La pala salió de mis manos con un fuerte jalón.

—¿Quieres irte a casa? ¡Estás congelada, maldita sea! —Sus ojos eran dos llamaradas de furia y un escalofrío me erizó el cuerpo entero. No sé si por el frío que hacía o por la imperiosidad que rezumaba de él.

—Quiero ayudarte, así acabaremos antes y volveremos a casa.

—¡No vas a ayudarme una mierda, Silvia! ¡Vas a irte y dejar que yo acabe con esto! —señaló la vereda—. Vete, no te lo voy a volver a repetir…

—Lo haré si tú también lo haces. Está nevando cada vez más y…

—¡¿Es que estás sorda?! —En dos pasos, se irguió delante de mí, intimidante, grande y fuerte. Haciendo que el vaho de su respiración agitada, traspasara la tela del pasamontañas.

—Solo quiero…

—Que- te- largues —dijo con calma, destilando veneno en cada palabra.

Así que no tuve más remedio que claudicar. No, cuando lo próximo que haría sería llorar como una idiota delante de él. Solté la pala y me fui caminando como alma en pena. Pronto los sollozos empezaron a salir a trompicones y me abracé a mí misma intentando encontrar consuelo de alguna forma.

Odiaba tanto sentirme así…

Desde ese día, me propuse ignorarlo. Si él no quería mi amistad, no sería yo la que la quisiera. Se acabó ser la tonta que siempre va detrás de él.

Llegué a casa y cerré de un portazo. Los jornaleros dejaron sus quehaceres por la nieve que caía sin parar y por mucho que me jodiera, solo pensaba en que él estaría aún allí intentando quitarla del camino hasta el cansancio.

¿Por qué tenía que ser tan malditamente terco?

Me quité el pesado abrigo que portaba y tiritando me fui a la habitación. Quería cerciorar a Ernest antes de tomarme una ducha caliente. Toqué su frente e hice un mohín con los labios al ver que estaba un poco caliente. Besé su mejilla y sonreí al ver como buscaba mi calor aún estando completamente dormido.

Agarré unas mallas negras térmicas y un jersey morado junto con mi ropa interior. Me ducharía y prepararía caldo caliente.

El agua calló en cascada por mi cuerpo y ahogué un gemido cuando atemperó mi cuerpo entumecido por el frío. El pensamiento que llevaba rondando por mi cabeza todos estos meses me atenazó el alma como una enredadera de espinas. Echaba de menos la sensación de tener una pequeña vida en mi interior. Acaricié mi vientre en busca del casi imperceptible bulto que tenía, mas no encontré nada. Respiré hondo obligándome a no llorar más y me dejé llevar por la calidez del agua.
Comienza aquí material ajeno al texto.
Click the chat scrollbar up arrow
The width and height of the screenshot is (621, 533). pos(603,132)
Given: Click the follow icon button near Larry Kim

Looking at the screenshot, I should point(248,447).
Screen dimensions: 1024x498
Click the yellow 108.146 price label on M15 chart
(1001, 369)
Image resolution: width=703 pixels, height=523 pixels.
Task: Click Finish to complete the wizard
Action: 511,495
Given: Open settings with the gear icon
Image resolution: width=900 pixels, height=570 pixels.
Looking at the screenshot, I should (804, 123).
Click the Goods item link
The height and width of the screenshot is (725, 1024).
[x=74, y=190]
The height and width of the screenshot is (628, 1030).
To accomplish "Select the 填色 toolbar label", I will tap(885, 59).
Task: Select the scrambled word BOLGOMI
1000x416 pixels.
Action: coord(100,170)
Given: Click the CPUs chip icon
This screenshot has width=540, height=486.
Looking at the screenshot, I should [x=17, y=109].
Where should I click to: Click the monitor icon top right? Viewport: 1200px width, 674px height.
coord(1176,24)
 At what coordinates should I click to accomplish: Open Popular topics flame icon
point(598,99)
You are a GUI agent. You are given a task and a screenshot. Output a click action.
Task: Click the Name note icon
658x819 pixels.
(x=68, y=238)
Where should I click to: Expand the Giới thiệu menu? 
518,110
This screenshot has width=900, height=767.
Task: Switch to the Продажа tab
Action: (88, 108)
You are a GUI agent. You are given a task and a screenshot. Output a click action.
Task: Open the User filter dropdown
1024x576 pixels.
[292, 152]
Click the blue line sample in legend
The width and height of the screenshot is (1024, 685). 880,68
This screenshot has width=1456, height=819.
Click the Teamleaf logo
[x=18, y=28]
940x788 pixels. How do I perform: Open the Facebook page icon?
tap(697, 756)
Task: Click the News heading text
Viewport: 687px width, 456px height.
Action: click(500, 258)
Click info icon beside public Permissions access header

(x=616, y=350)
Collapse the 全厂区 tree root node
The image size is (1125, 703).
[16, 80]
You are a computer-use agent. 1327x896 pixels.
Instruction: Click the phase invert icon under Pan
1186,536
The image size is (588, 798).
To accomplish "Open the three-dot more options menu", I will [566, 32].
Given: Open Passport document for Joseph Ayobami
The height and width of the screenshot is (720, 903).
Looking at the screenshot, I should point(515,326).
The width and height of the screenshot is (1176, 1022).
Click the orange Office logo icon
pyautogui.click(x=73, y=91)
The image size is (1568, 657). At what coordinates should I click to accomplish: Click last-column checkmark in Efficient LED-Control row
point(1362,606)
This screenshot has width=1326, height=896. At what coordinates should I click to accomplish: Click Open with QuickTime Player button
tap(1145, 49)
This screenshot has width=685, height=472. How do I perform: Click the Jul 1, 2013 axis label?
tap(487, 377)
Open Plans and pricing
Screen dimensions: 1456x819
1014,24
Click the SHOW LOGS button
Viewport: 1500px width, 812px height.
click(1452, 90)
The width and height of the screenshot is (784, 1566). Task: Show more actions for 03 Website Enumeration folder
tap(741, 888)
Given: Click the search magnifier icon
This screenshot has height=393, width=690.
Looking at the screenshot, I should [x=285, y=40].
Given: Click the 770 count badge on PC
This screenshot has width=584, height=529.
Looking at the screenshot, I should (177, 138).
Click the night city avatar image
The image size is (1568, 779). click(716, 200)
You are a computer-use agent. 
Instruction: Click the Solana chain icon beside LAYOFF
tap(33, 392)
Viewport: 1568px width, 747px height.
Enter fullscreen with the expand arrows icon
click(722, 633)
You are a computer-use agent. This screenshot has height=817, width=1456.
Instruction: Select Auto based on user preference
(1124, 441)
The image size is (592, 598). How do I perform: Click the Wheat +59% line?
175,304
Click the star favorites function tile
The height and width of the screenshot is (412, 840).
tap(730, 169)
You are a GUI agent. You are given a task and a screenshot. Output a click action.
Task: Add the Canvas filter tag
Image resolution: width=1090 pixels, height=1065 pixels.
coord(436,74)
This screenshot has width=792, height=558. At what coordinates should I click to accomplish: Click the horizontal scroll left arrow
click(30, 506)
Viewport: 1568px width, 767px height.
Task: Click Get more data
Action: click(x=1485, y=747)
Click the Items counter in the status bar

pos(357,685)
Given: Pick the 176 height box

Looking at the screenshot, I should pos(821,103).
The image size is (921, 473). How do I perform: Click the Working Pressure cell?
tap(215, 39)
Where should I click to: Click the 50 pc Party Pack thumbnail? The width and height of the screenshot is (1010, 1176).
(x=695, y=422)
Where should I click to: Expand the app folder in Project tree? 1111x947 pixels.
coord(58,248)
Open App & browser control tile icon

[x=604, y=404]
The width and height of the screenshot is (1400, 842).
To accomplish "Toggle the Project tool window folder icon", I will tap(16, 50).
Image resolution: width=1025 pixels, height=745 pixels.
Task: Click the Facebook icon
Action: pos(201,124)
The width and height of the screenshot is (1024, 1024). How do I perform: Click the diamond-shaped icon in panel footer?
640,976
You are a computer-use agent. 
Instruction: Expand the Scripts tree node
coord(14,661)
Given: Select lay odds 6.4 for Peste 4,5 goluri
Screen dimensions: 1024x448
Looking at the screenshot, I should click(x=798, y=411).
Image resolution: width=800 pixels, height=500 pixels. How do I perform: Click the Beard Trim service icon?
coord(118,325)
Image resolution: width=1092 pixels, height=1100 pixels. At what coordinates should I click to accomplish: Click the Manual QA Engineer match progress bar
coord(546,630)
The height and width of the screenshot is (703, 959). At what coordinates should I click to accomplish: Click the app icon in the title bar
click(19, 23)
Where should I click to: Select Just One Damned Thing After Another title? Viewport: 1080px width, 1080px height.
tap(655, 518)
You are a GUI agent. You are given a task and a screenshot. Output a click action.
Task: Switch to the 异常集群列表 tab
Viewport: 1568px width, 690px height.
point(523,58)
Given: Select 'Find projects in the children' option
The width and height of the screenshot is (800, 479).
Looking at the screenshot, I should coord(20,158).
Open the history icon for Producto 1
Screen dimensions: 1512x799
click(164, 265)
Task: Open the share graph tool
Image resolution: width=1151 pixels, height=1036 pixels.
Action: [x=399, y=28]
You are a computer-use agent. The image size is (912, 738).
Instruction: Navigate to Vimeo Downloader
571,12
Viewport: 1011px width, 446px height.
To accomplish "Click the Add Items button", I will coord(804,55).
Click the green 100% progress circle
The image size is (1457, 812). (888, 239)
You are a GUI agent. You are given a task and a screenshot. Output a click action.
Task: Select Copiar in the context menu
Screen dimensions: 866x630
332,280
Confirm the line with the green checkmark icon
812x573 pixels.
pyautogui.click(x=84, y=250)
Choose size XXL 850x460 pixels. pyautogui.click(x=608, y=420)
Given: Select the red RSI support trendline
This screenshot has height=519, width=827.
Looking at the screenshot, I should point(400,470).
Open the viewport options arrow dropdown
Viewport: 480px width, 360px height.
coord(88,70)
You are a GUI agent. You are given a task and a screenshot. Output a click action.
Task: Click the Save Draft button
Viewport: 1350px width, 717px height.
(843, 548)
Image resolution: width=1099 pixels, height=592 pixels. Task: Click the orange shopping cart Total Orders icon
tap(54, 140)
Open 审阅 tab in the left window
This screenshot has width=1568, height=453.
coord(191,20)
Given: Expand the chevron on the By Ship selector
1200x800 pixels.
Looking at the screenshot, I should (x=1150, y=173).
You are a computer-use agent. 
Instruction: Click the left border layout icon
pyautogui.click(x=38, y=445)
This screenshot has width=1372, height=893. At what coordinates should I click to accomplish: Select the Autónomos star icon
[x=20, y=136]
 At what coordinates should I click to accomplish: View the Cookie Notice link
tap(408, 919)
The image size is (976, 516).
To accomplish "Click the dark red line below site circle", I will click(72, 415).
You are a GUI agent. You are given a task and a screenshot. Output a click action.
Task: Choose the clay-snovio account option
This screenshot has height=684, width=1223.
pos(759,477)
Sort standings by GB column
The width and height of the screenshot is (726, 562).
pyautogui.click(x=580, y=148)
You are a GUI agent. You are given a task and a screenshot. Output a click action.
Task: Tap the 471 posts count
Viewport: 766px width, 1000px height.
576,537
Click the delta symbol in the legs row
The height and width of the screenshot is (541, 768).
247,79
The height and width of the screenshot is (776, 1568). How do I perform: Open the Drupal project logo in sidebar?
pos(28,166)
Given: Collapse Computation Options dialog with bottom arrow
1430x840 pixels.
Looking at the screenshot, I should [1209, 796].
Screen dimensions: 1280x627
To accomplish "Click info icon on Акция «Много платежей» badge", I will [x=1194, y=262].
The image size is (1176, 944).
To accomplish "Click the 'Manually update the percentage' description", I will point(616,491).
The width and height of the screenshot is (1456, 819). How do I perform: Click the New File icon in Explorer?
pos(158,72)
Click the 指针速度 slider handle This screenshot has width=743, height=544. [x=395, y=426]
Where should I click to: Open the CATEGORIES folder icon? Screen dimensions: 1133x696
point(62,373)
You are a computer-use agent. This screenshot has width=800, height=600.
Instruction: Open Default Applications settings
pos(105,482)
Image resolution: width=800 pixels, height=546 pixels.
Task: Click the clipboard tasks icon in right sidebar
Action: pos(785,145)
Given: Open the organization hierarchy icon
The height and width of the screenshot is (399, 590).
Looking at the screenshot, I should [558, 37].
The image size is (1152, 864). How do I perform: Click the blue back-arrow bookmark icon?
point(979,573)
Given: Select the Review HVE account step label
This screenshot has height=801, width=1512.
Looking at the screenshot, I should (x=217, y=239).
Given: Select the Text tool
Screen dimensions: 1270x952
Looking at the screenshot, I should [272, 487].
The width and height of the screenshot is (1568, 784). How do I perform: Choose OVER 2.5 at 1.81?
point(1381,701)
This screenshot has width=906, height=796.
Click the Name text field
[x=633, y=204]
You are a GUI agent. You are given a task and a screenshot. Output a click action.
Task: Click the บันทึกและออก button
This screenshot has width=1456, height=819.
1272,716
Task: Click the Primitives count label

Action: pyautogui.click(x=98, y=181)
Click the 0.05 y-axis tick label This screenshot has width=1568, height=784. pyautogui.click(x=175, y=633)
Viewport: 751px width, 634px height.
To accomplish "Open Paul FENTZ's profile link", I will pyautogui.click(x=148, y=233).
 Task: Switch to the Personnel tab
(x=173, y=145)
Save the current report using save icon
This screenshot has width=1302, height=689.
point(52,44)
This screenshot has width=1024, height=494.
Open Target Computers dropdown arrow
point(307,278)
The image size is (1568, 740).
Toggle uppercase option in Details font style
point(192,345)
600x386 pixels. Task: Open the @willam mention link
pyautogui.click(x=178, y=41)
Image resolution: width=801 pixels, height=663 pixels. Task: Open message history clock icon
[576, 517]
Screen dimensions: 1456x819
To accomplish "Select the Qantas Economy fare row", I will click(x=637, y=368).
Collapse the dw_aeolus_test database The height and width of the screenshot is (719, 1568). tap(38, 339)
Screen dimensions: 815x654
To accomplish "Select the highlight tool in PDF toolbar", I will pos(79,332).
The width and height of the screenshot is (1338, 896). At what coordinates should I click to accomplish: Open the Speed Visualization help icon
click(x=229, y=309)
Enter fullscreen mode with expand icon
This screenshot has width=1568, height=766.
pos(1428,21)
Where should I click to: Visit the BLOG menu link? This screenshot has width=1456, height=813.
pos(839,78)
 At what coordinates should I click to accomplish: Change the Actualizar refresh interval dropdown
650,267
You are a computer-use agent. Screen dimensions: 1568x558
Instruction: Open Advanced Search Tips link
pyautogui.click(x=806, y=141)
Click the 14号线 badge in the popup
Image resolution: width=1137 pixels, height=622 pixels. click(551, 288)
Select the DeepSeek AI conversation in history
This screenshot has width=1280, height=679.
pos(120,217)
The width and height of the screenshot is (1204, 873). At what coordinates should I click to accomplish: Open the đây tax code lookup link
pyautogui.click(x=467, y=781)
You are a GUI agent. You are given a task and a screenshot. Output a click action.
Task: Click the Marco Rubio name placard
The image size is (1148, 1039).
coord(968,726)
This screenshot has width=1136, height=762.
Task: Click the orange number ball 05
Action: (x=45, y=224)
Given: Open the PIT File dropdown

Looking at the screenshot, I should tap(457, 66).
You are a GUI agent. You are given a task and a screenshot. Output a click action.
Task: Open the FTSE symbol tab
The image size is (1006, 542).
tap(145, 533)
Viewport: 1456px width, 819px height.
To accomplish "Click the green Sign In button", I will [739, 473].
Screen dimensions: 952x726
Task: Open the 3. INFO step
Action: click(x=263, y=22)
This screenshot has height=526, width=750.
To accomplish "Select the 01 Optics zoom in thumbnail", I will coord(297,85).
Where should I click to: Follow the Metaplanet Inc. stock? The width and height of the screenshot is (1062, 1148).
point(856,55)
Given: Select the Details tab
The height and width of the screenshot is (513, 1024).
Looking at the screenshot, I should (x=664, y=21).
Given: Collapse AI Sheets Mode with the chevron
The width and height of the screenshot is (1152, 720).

Pegué un brinco cuando sentí que me abrazaban desde atrás. Tuve que cerciorarme de que era Ernest antes de suspirar de alivio. Su sonrisa estaba pegada a sus deliciosos labios y sonreí de vuelta dejándome caer en su cuerpo desnudo.

—Ni enfermo puedes tener las manos lejos de mí, ¿eh? —Acaricié sus manos sobre mí vientre.

—No puedo desaprovechar cada oportunidad que tenga contigo, mi vida. Quiero besar tus labios todo lo que pueda y poder hacerte el amor todos los días de mí vida. Deseo poder tatuar mis caricias en cada poro de tu piel y que solo me veas a mí cada vez que cierres los ojos. Te amo, Silvia… Siempre, seré tuyo amor.